1. Field of the Invention
The present invention relates to a tester and method for testing an integrated circuit.
2. Background Information
Microprocessors typically receive and transmit data through busses that are connected to memory or input/output (I/O) devices. The data signal(s) is typically latched into the processor with a clock signal. FIG. 1 shows a timing diagram for the data and clock signals on a bus connected to a processor. The leading edge of the clock signal is generated subsequent to the leading edge of the data signal. The time period between the leading edge of the data signal and the leading edge of the clock signal is commonly referred to as the Tvb parameter. The time period between the trailing edges of the clock and data signals is commonly referred to as the Tva parameter. The Tvb parameter is the sum of a setup time required by the processor and a setup margin. The Tva parameter is the sum of a hold time required by the processor and a hold margin. The Tvb and Tva parameters are typically specified for every integrated circuit that reads data. For example, a microprocessor and accompanying bus will have a Tvb and Tva specification.

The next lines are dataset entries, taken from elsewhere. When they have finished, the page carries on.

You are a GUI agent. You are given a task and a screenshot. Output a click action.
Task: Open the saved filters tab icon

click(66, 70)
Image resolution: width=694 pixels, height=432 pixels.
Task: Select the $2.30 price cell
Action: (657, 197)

When manufacturing microprocessors, it is desirable to test the individual processors to determine compliance with the Tvb and Tva design parameters.
FIG. 2 shows a tester or automatic test equipment (ATE) 1 of the prior art that is used to determine whether a microprocessor 2 meets the required Tvb and Tva design specifications. The ATE 1 may be connected to both a frontside bus 3 and a backside bus 4 of the processor 2. The ATE 1 may write data to the processor 2 through the frontside bus 3. The processor 2 may then write the same data back to the ATE 1 through the backside bus 4. The ATE 1 determines the relative positions of the leading and trailing edges of the data and clock signals received from the processor 2 to determine the Tvb and Tva values. The ATE 1 then compares the actual Tvb and Tva values with the Tvb and Tva design values to determine if the processor meets the specification.
Microprocessors are continuously being designed to operate at higher speeds. To effectively test the new designs the ATE must be upgraded to operate at the higher frequencies. Upgrading the ATE can be expensive and increase the cost of testing the integrated circuits. Additionally, there is typically an error associated with measuring the edges of the signals and the corresponding Tva and Tvb parameters. The errors reduce the accuracy of the test and thus increase product cost by reducing yield. It would be desirable to provide a tester and method for testing an integrated circuit that is relatively independent of the circuit operating speed.
Integrated circuits are typically assembled into packages that are mounted to a printed circuit board. The integrated circuits are typically tested after being assembled into the package but before being mounted to the printed circuit board. The ATE may have a plurality of spring loaded pogo pins that engage the electrical contacts of the package. For the above described microprocessor the tester must have pogo pins for both the frontside and backside busses. The cost of the tester is proportional to the number of pogo pins. It would be desirable to provide a tester for a frontside/backside processor that eliminated some of the pogo pins required to test the processor.
One embodiment of the present invention is an apparatus for testing a device under test (DUT) that can be coupled to a secondary device. The ATE may have a frontside bus coupled to the DUT and a backside bus coupled to the DUT and the secondary device.